Black Bear Televison has partnered with Crazy Heart writer-director, Scott Cooper, to develop the limited dramatic series, Angels & Demons. Making his television debut, Cooper will write and direct all the episodes. The drama is based on a Pulitzer Prize-winning St. Petersburg Times article by Thomas French, a powerful and personal true crime drama examining the tragic murder of three women whose bodies were found floating in the shallow tidewaters of Tampa Bay.
Susan Sarandon has been cast as the lead of HBO Max’s, Red Bird Lane, a psychological thriller pilot from John Wells. Other actors joining the project include Kiersey Clemons, Isidora Goreshter, Danny Huston, Ash Santos, Fiona Dourif, Dizzie Harris, and Tara Lynne Barr. Red Bird Lane follows eight strangers who arrive at an isolated house, all for different reasons, and quickly realize that something sinister and terrifying awaits them.
Will Sharpe, who starred in the Netflix/BBC drama, Giri/Haji, and directed the quirky British comedy, Flowers, is taking over directing duties from Alexander Payne for Landscapers. The drama, which is inspired by real events, tells the story of killers Susan and Christopher Edwards, who murdered Susan's parents, buried their bodies in the garden, and then spent 15 years looting their bank accounts to spend on Hollywood memorabilia.

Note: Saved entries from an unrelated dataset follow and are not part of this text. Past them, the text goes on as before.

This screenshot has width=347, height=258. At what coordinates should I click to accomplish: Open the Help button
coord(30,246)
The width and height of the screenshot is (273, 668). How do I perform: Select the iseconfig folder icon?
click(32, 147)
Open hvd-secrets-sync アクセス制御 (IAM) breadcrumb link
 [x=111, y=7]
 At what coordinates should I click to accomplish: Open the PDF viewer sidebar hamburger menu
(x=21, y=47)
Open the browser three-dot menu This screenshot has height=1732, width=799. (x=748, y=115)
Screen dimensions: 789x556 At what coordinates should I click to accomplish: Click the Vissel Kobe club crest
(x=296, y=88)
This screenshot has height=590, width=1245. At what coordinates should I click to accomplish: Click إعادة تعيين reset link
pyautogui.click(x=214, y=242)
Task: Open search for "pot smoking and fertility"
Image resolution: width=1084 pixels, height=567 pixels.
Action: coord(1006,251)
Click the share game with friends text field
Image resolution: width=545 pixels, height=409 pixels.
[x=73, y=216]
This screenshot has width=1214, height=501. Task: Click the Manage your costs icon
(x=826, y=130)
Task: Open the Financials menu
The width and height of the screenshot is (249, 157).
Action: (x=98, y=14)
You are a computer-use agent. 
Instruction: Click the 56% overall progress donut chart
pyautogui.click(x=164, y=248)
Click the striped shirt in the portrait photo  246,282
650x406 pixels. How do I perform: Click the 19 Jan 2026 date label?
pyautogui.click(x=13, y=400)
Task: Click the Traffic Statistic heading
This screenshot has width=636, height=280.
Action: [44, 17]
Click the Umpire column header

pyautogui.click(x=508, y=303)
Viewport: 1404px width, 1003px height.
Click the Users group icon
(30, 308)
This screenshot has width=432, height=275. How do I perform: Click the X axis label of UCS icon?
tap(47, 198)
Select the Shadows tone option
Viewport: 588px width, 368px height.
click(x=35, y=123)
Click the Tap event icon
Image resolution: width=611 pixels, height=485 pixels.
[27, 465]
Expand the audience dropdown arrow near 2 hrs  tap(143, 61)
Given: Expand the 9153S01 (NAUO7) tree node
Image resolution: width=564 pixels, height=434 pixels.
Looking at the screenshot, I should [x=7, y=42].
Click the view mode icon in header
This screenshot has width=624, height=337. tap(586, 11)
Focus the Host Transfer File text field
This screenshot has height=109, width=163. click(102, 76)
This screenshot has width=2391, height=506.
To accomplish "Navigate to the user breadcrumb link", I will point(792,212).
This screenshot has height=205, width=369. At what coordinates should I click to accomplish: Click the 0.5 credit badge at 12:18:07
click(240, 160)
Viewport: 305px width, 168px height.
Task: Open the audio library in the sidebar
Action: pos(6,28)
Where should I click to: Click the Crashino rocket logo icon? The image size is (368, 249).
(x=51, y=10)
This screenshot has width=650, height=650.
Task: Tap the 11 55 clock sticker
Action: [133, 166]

Monica Barbaro (Top Gun: Maverick) has been cast as the co-lead alongside Arnold Schwarzenegger in a still-untitled global spy adventure series, which is in the works at Skydance Television. Created by Nick Santora (Scorpion), the series has a father (Schwarzenegger) and daughter (Barbaro) at the center of the story.
ABC has set a quartet of recurring guest stars (Brooke Smith, Jeffrey Joseph, Gage Marsh, and Gabriel Jacob-Cross) for the network’s upcoming David E. Kelley thriller series, Big Sky, which is based on the book series by C.J. Box. The new ABC series sees private detectives Cassie Dewell (played by Kylie Bunbury) and Cody Hoyt (Ryan Phillippe) team with ex-cop Jenny Hoyt (Katheryn Winnick) to search for two sisters mysteriously kidnapped by a truck driver in Montana. Upon learning that the kidnapping isn’t an isolated incident, the law officials must race against the clock to prevent any more abductions.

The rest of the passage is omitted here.